= TO BE DONE =
Reproduce the records from the line containing "The height and" through the end of the records, requests included, and scale every coordinate in the answers by 0.4, rounding each result to a whole number with halves rounded up. Give only these lines, and leave the pictures out of the answer.
········
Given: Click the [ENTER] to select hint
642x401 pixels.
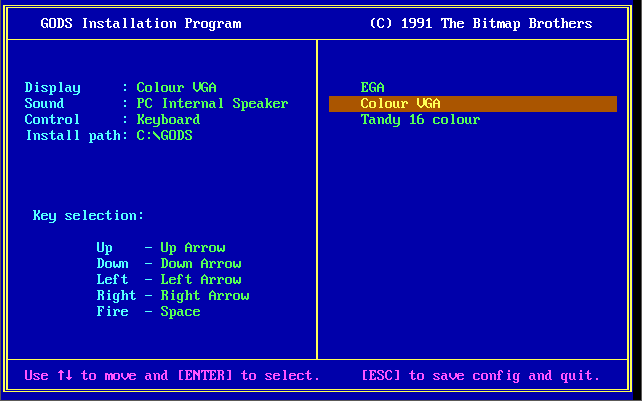Looking at the screenshot, I should pyautogui.click(x=248, y=376).
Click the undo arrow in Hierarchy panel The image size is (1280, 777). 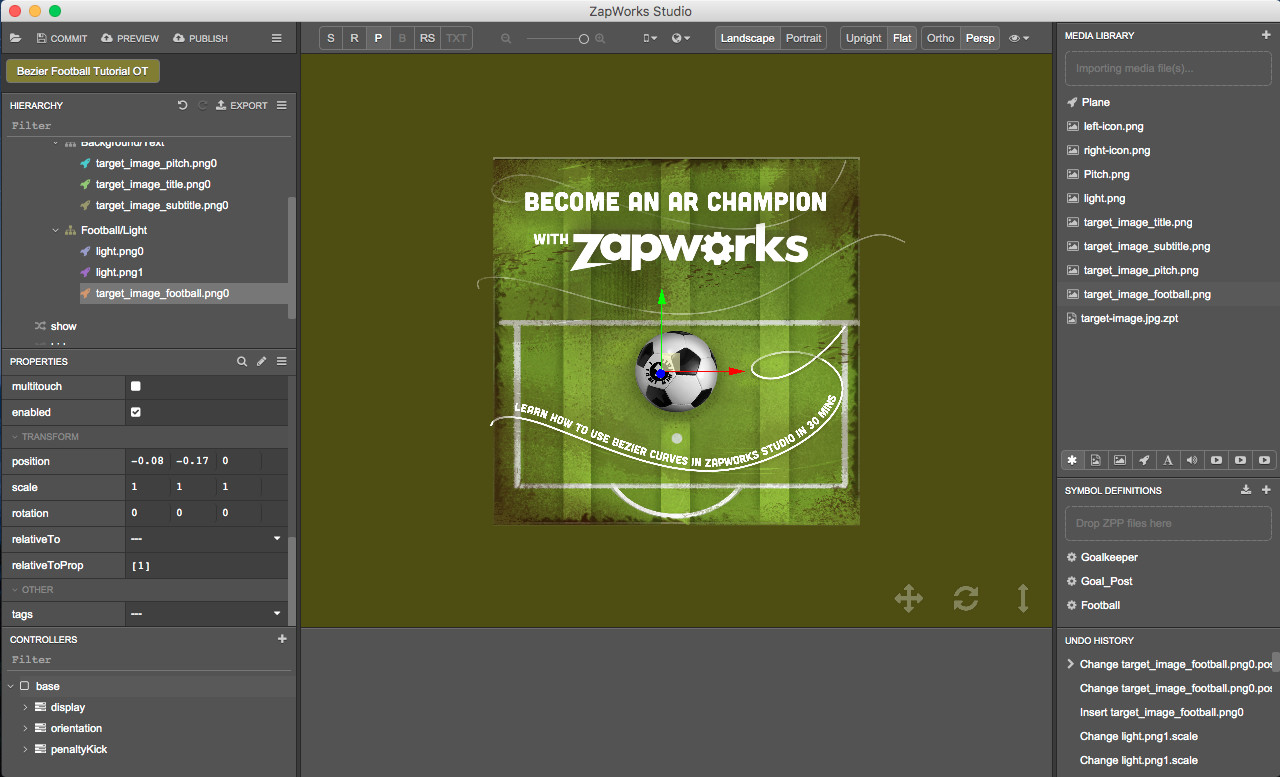pyautogui.click(x=181, y=105)
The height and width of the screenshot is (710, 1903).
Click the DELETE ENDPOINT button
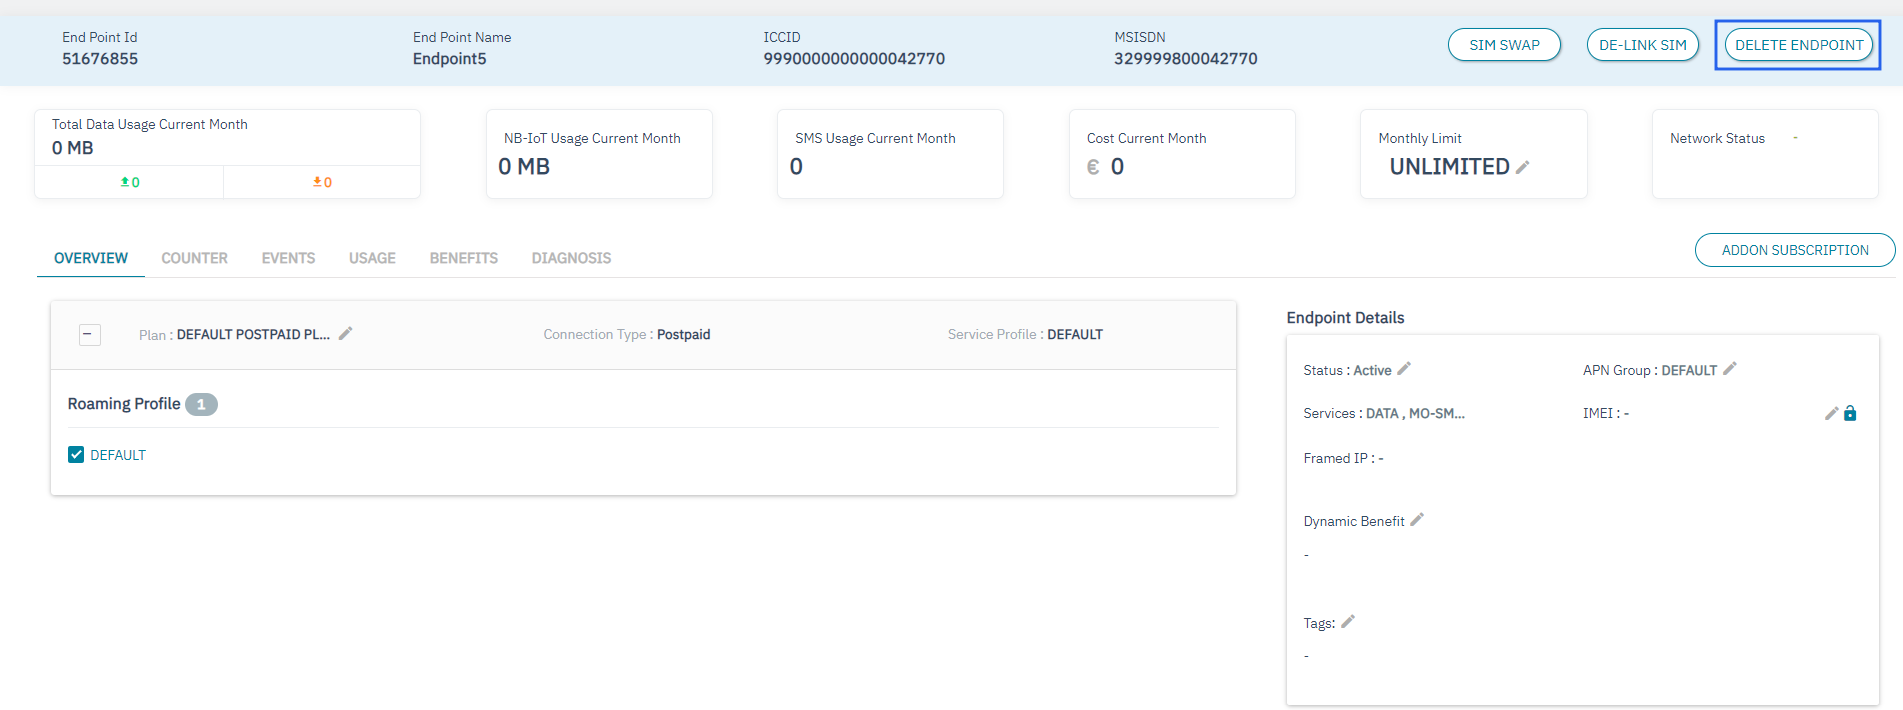tap(1798, 45)
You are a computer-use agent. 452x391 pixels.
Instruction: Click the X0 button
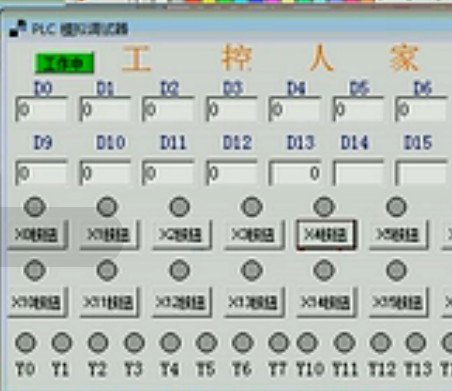pos(37,235)
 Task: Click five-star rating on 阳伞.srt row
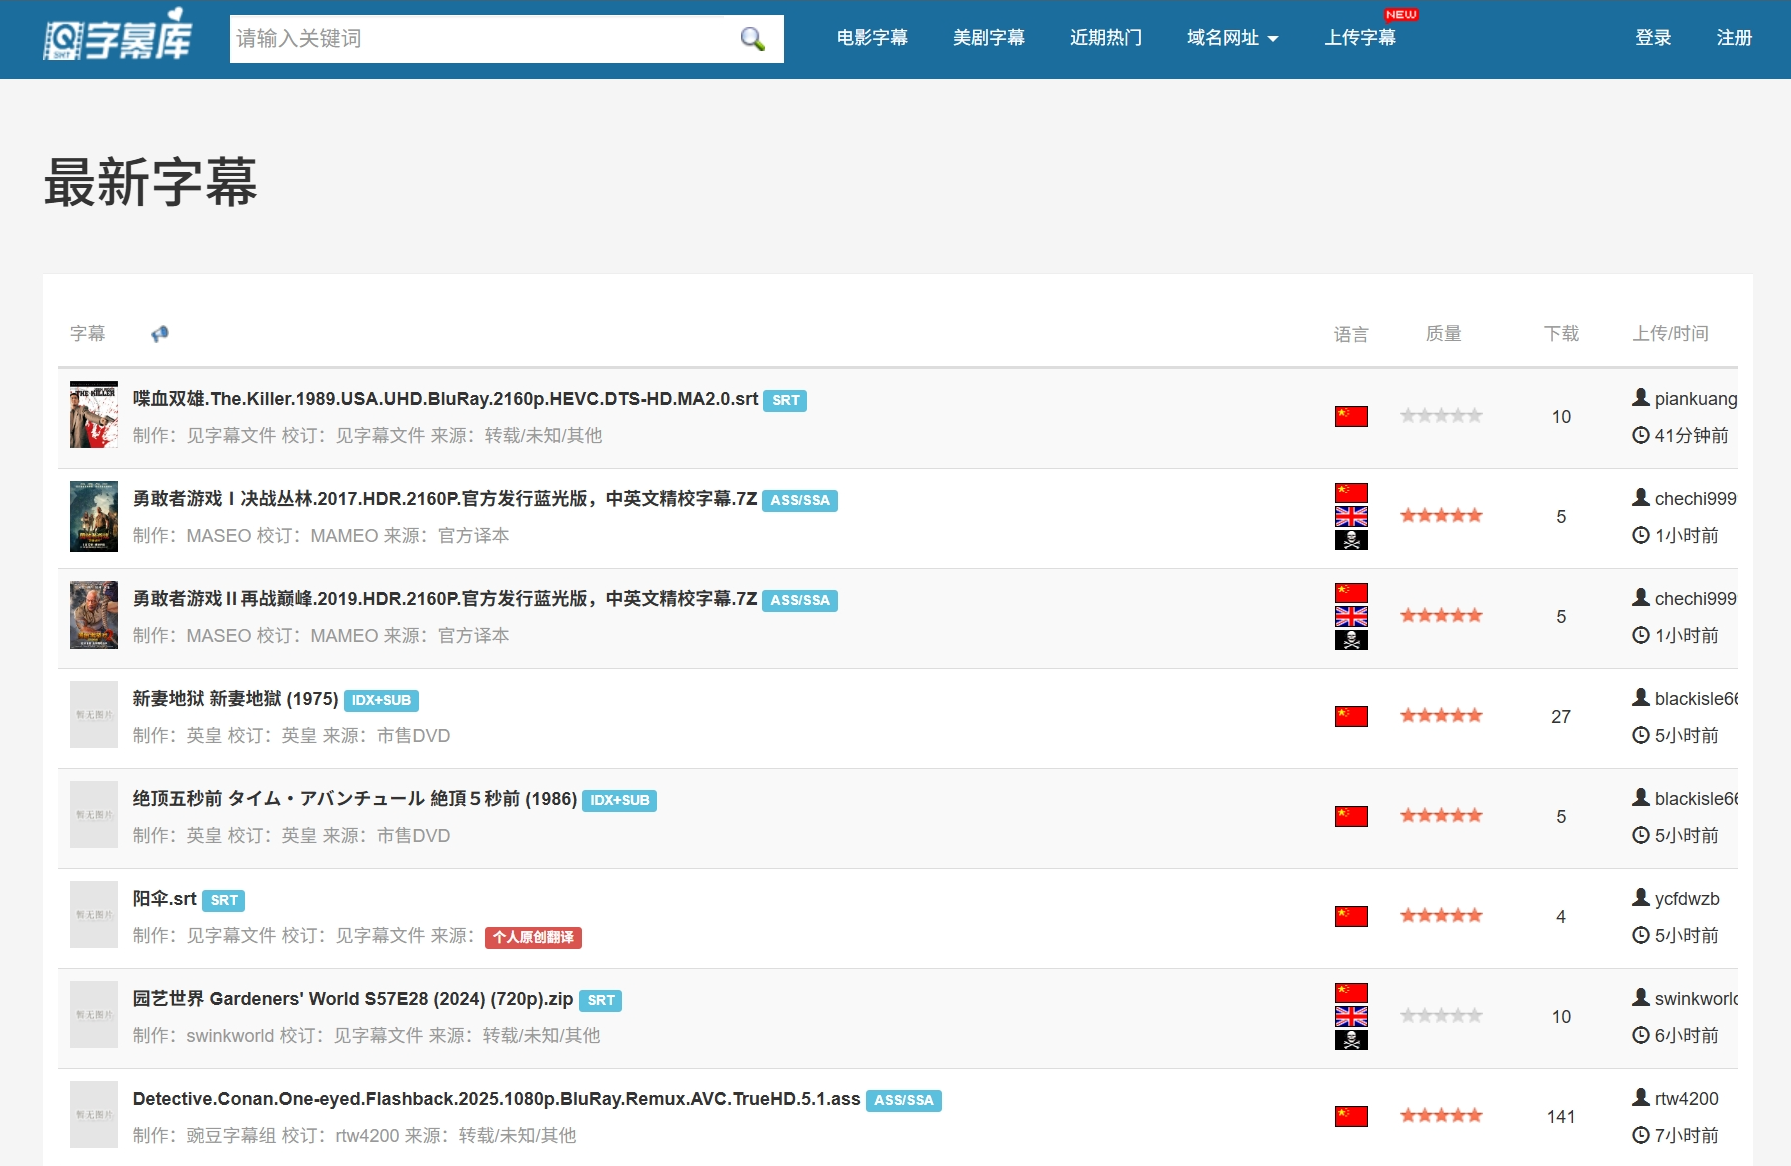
········
= ANSWER FOR THIS EXERCISE =
The height and width of the screenshot is (710, 1903).
Click the DELETE ENDPOINT button
tap(719, 18)
You are a computer-use agent. 452x391 pixels.
Instruction: Click the X0 button
pos(15,94)
 Task: Click five-star rating on 阳伞.srt row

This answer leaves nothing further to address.